Material for this task:

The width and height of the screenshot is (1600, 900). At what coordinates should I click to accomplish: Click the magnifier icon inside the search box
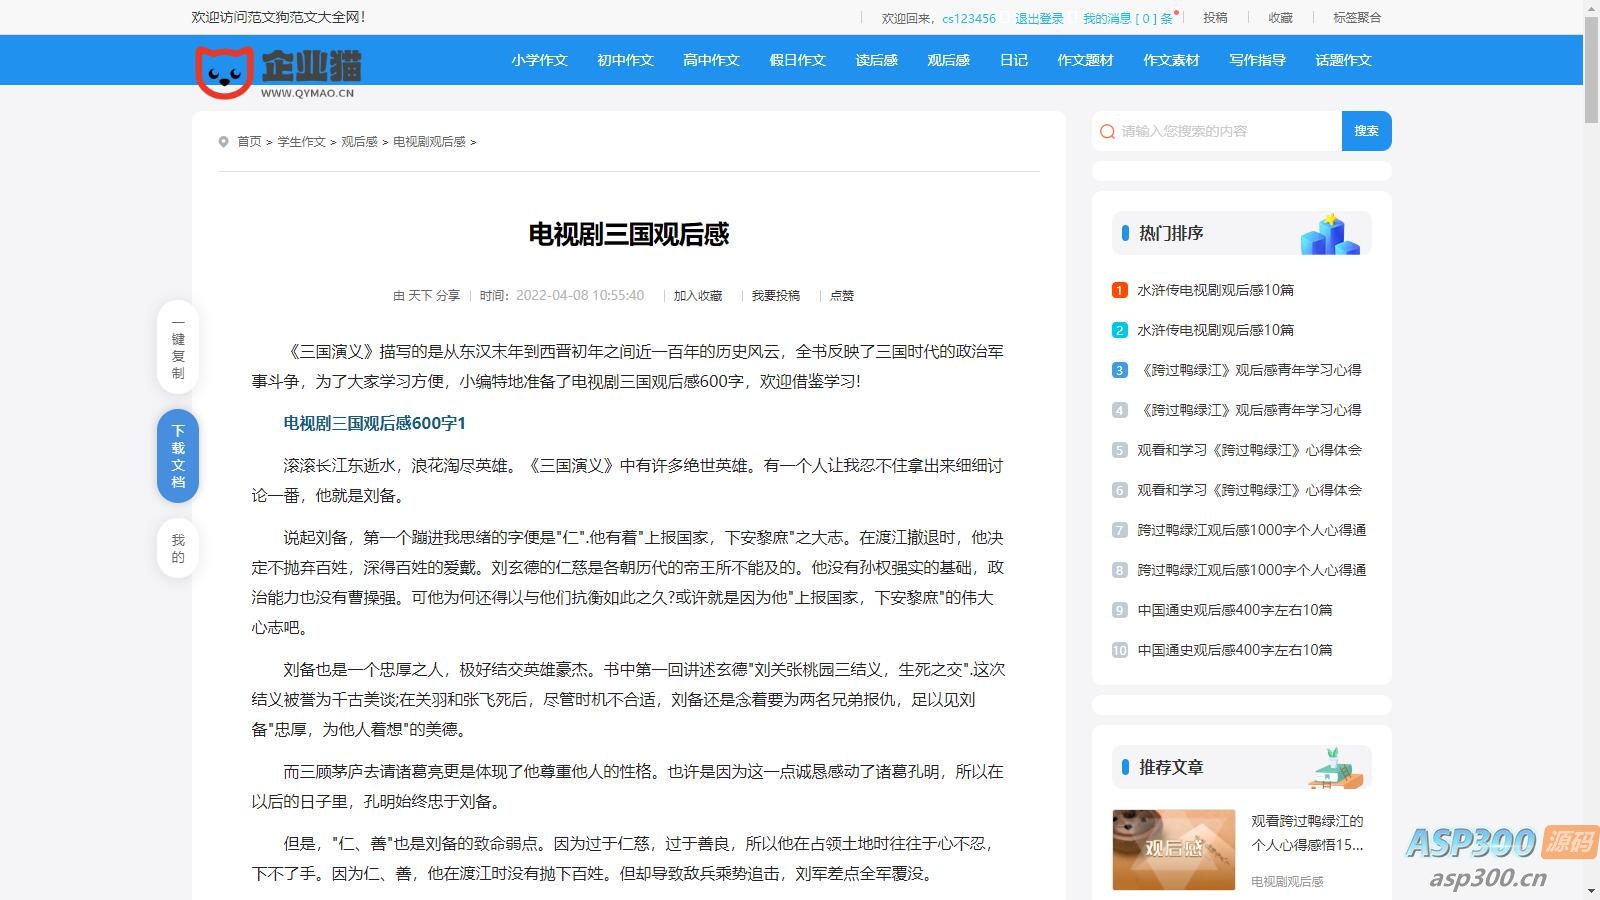pyautogui.click(x=1107, y=131)
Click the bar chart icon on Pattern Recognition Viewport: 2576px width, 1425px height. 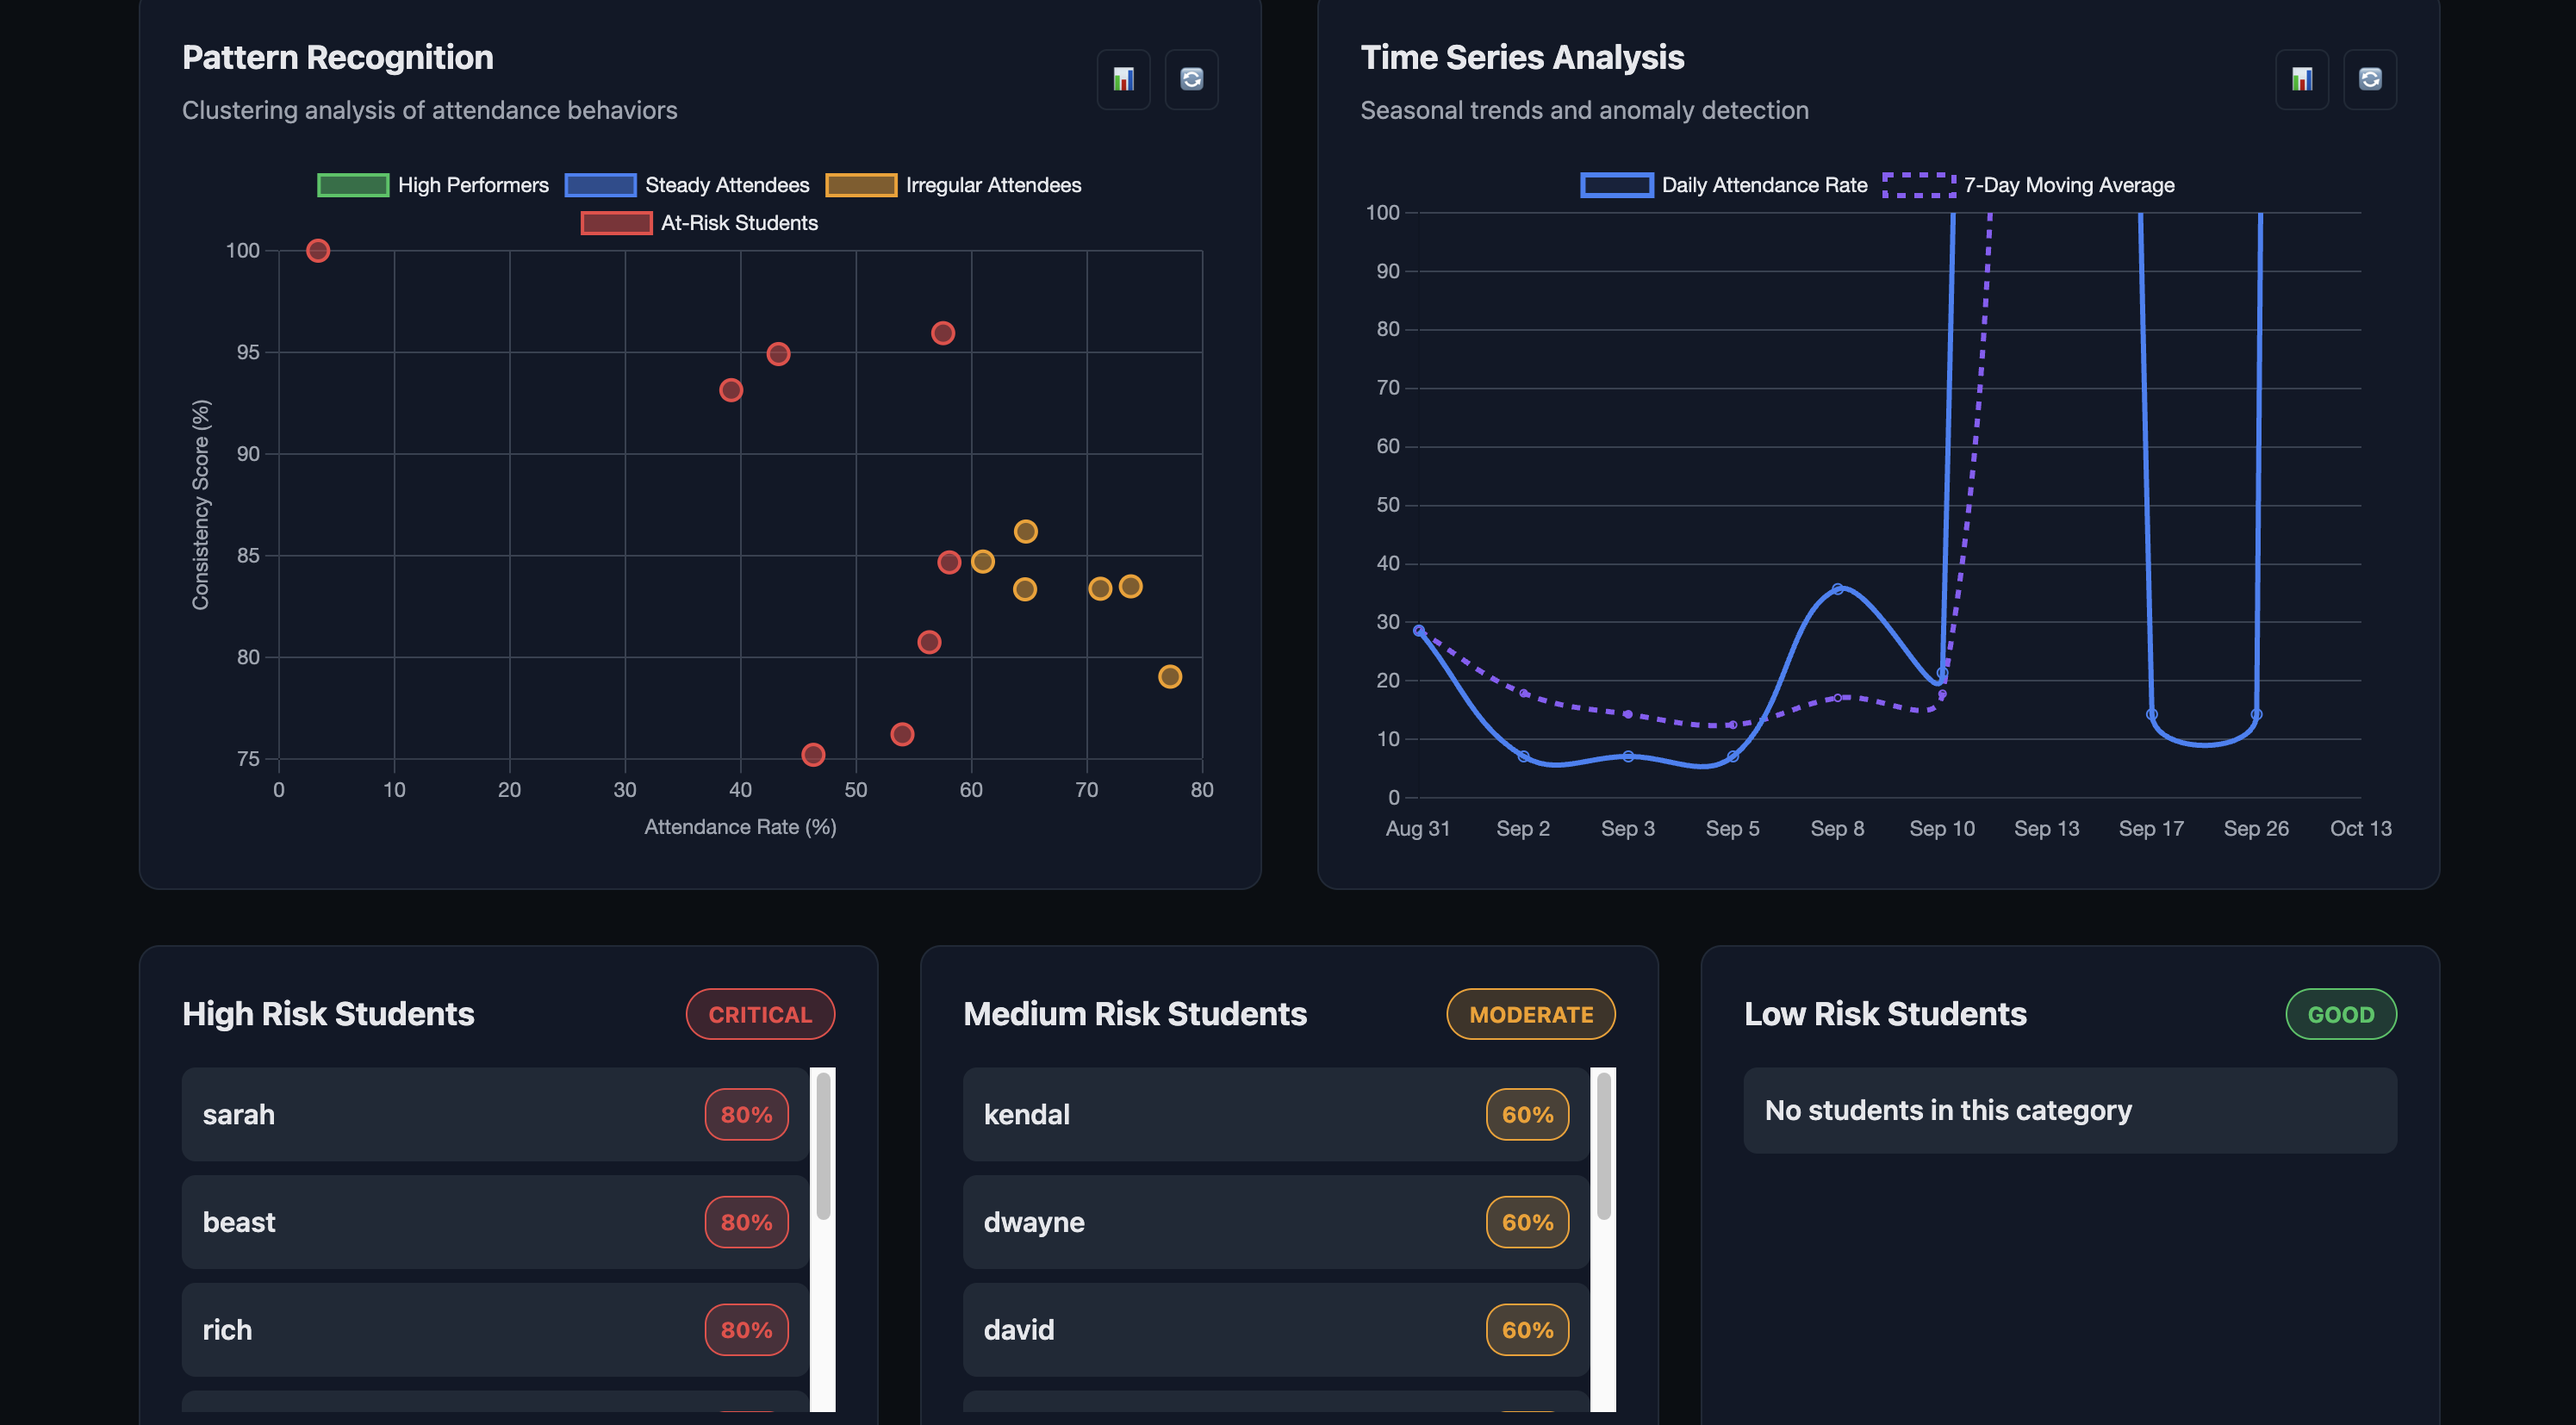pos(1123,79)
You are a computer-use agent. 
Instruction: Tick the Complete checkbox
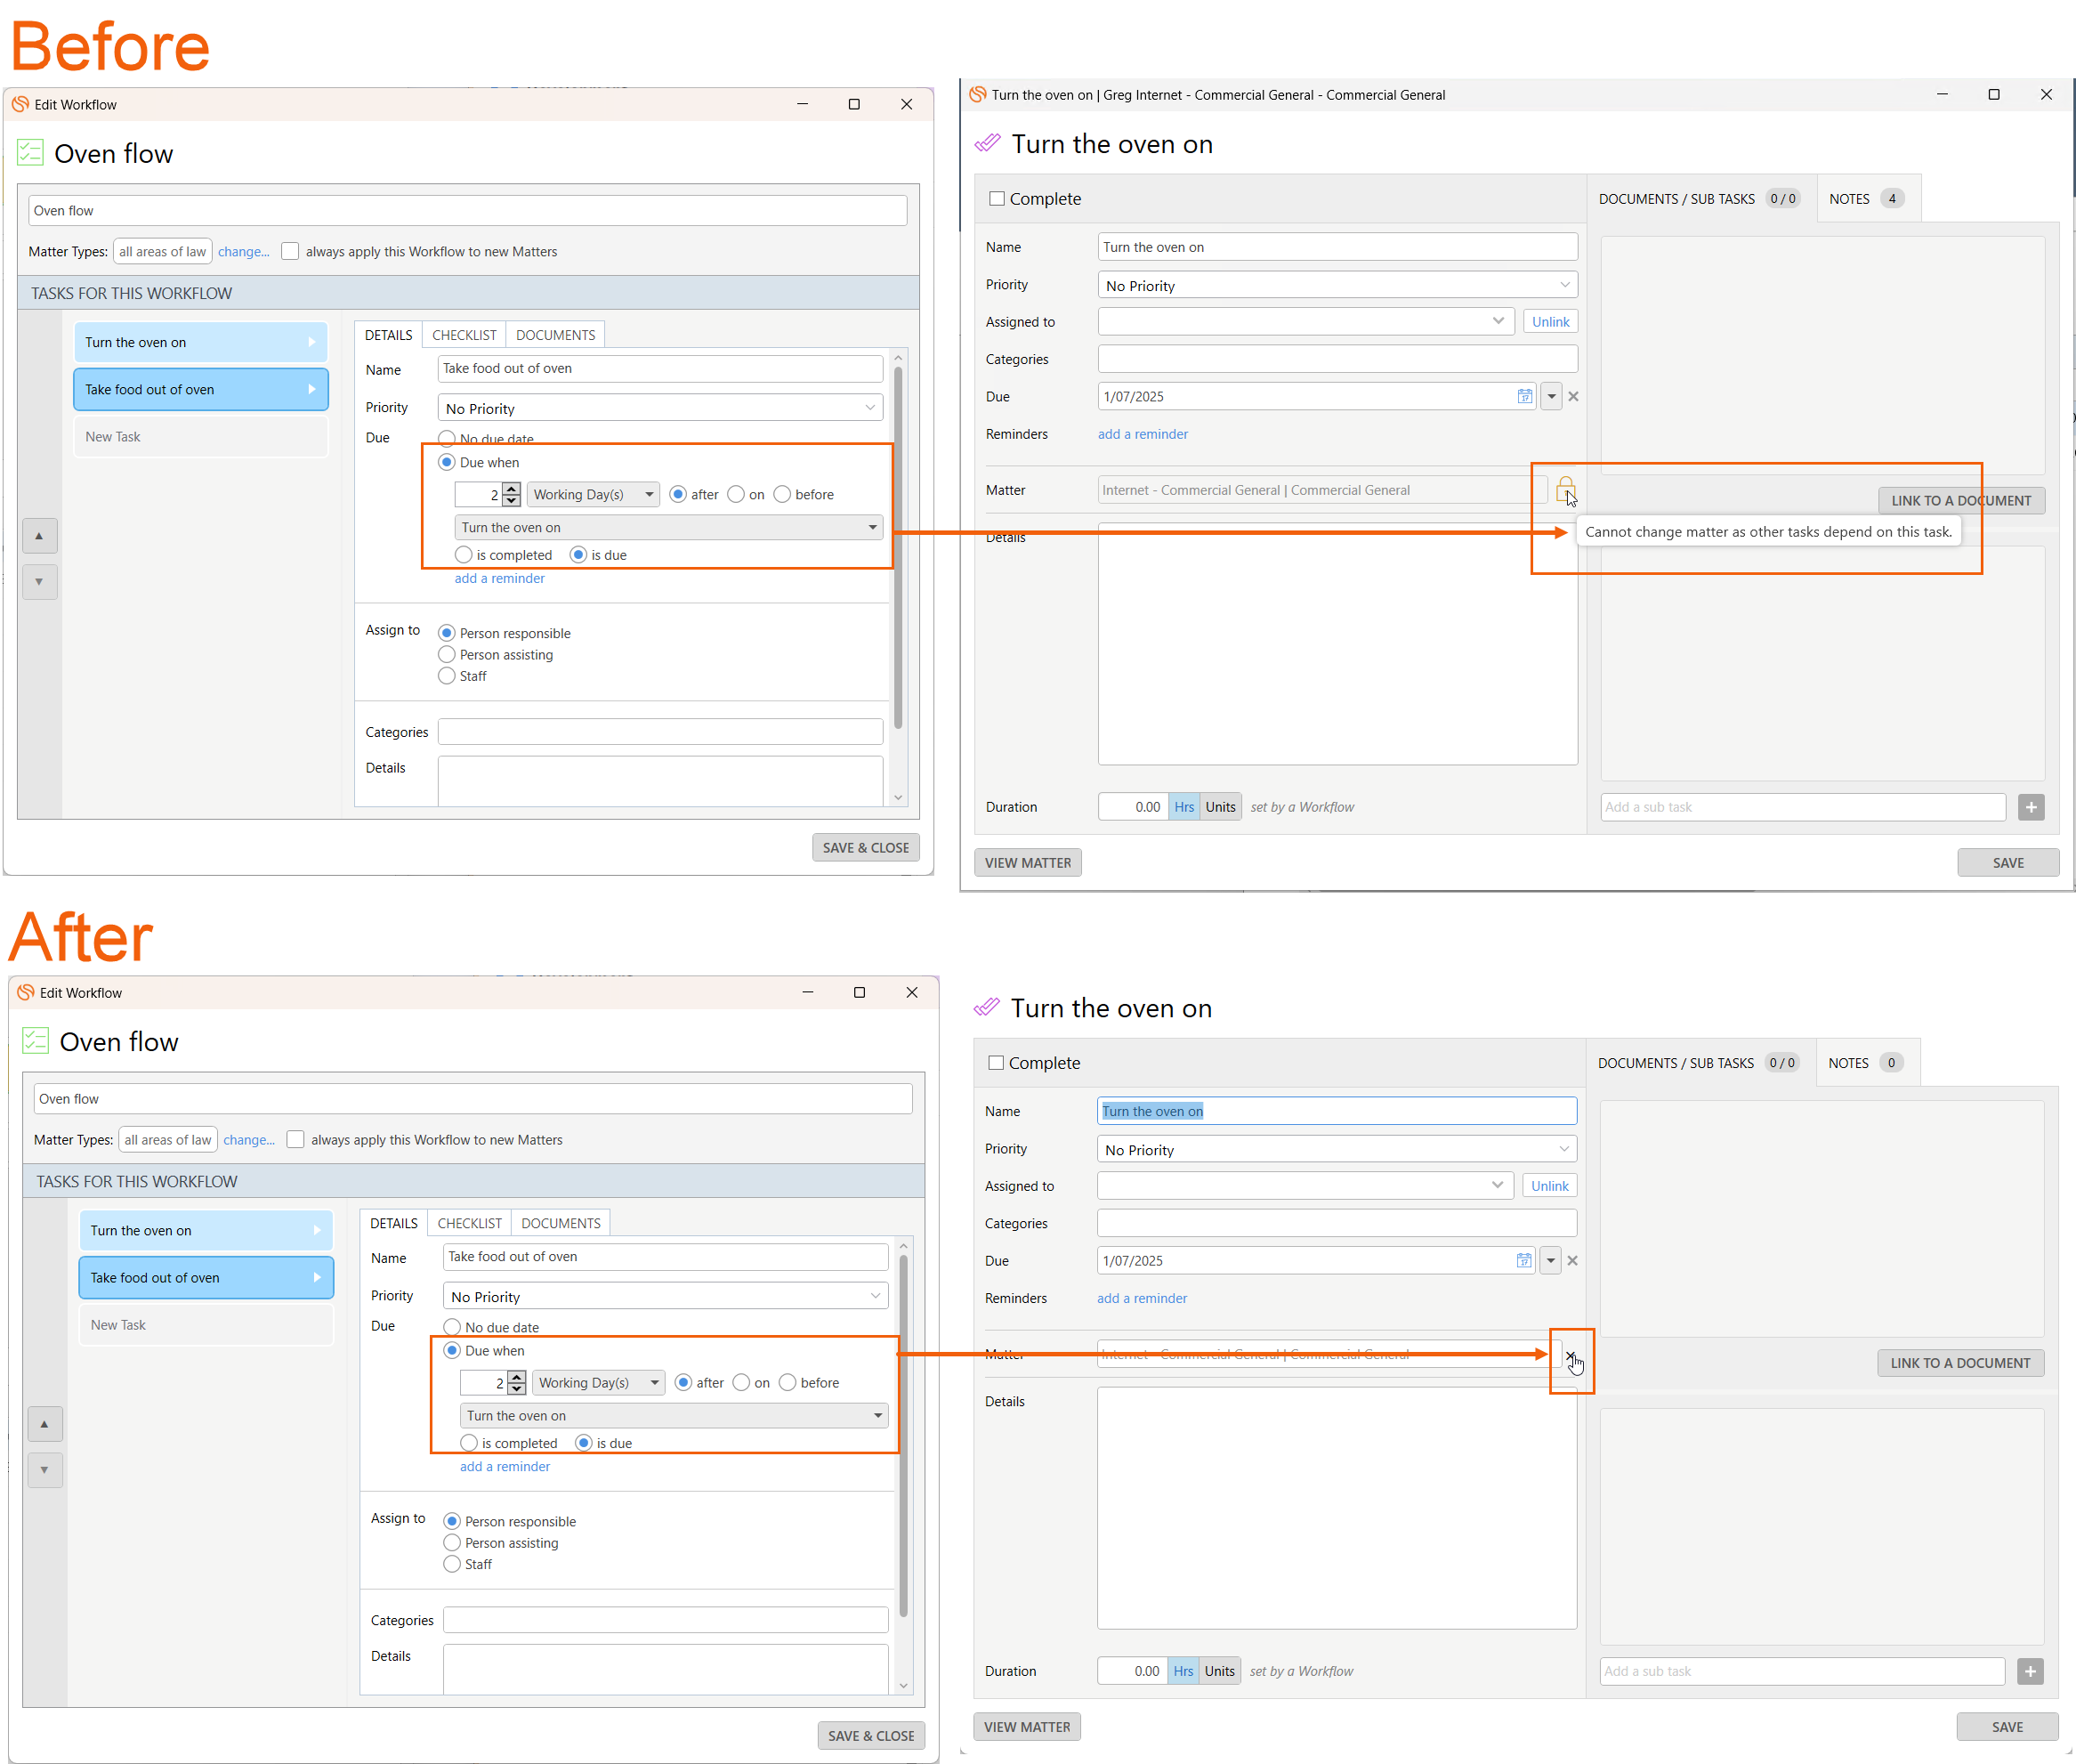point(997,198)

What you should do: Beginning with the line that contains "You are a computer-use agent." and ending with the final line of the material, reproduce those lines exactly and nothing else. Omit the pictures.

Answer box:
You are a computer-use agent. 
Instruction: Tick the Complete checkbox
point(997,198)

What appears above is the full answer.